-- Data for the task follows --

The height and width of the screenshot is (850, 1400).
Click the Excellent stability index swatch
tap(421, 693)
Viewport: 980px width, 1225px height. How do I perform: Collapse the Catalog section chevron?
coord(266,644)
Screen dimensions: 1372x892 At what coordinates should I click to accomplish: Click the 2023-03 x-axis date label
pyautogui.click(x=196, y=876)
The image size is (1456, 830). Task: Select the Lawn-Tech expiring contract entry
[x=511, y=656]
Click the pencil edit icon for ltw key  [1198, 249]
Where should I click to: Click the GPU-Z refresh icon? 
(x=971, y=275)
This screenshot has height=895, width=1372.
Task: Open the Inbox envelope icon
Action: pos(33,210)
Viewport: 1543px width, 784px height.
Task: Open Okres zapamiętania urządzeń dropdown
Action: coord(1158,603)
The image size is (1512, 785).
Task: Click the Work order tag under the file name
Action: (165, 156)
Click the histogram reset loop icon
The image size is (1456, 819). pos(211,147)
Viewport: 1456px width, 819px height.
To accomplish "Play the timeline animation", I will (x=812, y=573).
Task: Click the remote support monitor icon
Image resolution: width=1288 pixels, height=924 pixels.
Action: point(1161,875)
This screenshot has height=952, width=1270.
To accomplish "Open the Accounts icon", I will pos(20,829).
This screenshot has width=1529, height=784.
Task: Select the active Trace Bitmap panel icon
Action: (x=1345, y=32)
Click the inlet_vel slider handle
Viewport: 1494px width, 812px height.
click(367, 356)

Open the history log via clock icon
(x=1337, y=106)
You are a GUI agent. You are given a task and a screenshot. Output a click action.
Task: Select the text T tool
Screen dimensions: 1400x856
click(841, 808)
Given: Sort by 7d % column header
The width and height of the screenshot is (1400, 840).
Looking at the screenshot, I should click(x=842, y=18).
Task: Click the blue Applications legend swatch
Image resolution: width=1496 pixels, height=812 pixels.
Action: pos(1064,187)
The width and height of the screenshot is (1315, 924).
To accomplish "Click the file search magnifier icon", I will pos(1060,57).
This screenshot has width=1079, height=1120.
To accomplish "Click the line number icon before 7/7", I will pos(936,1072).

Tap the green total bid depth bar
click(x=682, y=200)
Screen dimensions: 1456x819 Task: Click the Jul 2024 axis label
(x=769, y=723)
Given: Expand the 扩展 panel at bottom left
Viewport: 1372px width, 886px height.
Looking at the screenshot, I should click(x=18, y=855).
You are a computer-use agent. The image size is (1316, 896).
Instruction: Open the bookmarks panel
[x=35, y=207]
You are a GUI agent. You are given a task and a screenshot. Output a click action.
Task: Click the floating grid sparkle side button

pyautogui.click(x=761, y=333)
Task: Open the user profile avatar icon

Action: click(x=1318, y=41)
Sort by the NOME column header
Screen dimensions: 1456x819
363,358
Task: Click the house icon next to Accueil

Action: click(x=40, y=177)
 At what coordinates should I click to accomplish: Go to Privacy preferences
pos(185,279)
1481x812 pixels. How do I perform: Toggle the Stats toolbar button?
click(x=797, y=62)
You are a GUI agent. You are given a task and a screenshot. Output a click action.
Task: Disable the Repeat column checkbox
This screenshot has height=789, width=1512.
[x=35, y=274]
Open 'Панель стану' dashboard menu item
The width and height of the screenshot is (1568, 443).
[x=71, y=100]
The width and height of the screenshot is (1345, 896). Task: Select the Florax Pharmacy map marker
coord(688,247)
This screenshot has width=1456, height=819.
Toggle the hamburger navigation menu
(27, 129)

-- Data for the task concluded --

Exercise directions:
Without omitting any record, transcribe the data exactly.

Response for this exercise:
The height and width of the screenshot is (850, 1400).
Click the Excellent stability index swatch
tap(421, 693)
Viewport: 980px width, 1225px height. How do I perform: Collapse the Catalog section chevron?
coord(266,644)
Screen dimensions: 1372x892 At what coordinates should I click to accomplish: Click the 2023-03 x-axis date label
pyautogui.click(x=196, y=876)
The image size is (1456, 830). Task: Select the Lawn-Tech expiring contract entry
[x=511, y=656]
Click the pencil edit icon for ltw key  [1198, 249]
Where should I click to: Click the GPU-Z refresh icon? 
(x=971, y=275)
This screenshot has height=895, width=1372.
Task: Open the Inbox envelope icon
Action: pos(33,210)
Viewport: 1543px width, 784px height.
Task: Open Okres zapamiętania urządzeń dropdown
Action: coord(1158,603)
The image size is (1512, 785).
Task: Click the Work order tag under the file name
Action: (165, 156)
Click the histogram reset loop icon
The image size is (1456, 819). pos(211,147)
Viewport: 1456px width, 819px height.
To accomplish "Play the timeline animation", I will (x=812, y=573).
Task: Click the remote support monitor icon
Image resolution: width=1288 pixels, height=924 pixels.
Action: point(1161,875)
This screenshot has height=952, width=1270.
To accomplish "Open the Accounts icon", I will pos(20,829).
This screenshot has width=1529, height=784.
Task: Select the active Trace Bitmap panel icon
Action: (x=1345, y=32)
Click the inlet_vel slider handle
Viewport: 1494px width, 812px height.
click(367, 356)

Open the history log via clock icon
(x=1337, y=106)
You are a GUI agent. You are given a task and a screenshot. Output a click action.
Task: Select the text T tool
Screen dimensions: 1400x856
click(841, 808)
Given: Sort by 7d % column header
The width and height of the screenshot is (1400, 840).
Looking at the screenshot, I should click(x=842, y=18).
Task: Click the blue Applications legend swatch
Image resolution: width=1496 pixels, height=812 pixels.
Action: pos(1064,187)
The width and height of the screenshot is (1315, 924).
To accomplish "Click the file search magnifier icon", I will pos(1060,57).
This screenshot has width=1079, height=1120.
To accomplish "Click the line number icon before 7/7", I will pos(936,1072).

Tap the green total bid depth bar
click(x=682, y=200)
Screen dimensions: 1456x819 Task: Click the Jul 2024 axis label
(x=769, y=723)
Given: Expand the 扩展 panel at bottom left
Viewport: 1372px width, 886px height.
Looking at the screenshot, I should click(x=18, y=855).
You are a computer-use agent. The image size is (1316, 896).
Instruction: Open the bookmarks panel
[x=35, y=207]
You are a GUI agent. You are given a task and a screenshot. Output a click action.
Task: Click the floating grid sparkle side button

pyautogui.click(x=761, y=333)
Task: Open the user profile avatar icon

Action: click(x=1318, y=41)
Sort by the NOME column header
Screen dimensions: 1456x819
363,358
Task: Click the house icon next to Accueil

Action: click(x=40, y=177)
 At what coordinates should I click to accomplish: Go to Privacy preferences
pos(185,279)
1481x812 pixels. How do I perform: Toggle the Stats toolbar button?
click(x=797, y=62)
You are a GUI agent. You are given a task and a screenshot. Output a click action.
Task: Disable the Repeat column checkbox
This screenshot has height=789, width=1512.
[x=35, y=274]
Open 'Панель стану' dashboard menu item
The width and height of the screenshot is (1568, 443).
[x=71, y=100]
The width and height of the screenshot is (1345, 896). Task: Select the Florax Pharmacy map marker
coord(688,247)
This screenshot has width=1456, height=819.
Toggle the hamburger navigation menu
(27, 129)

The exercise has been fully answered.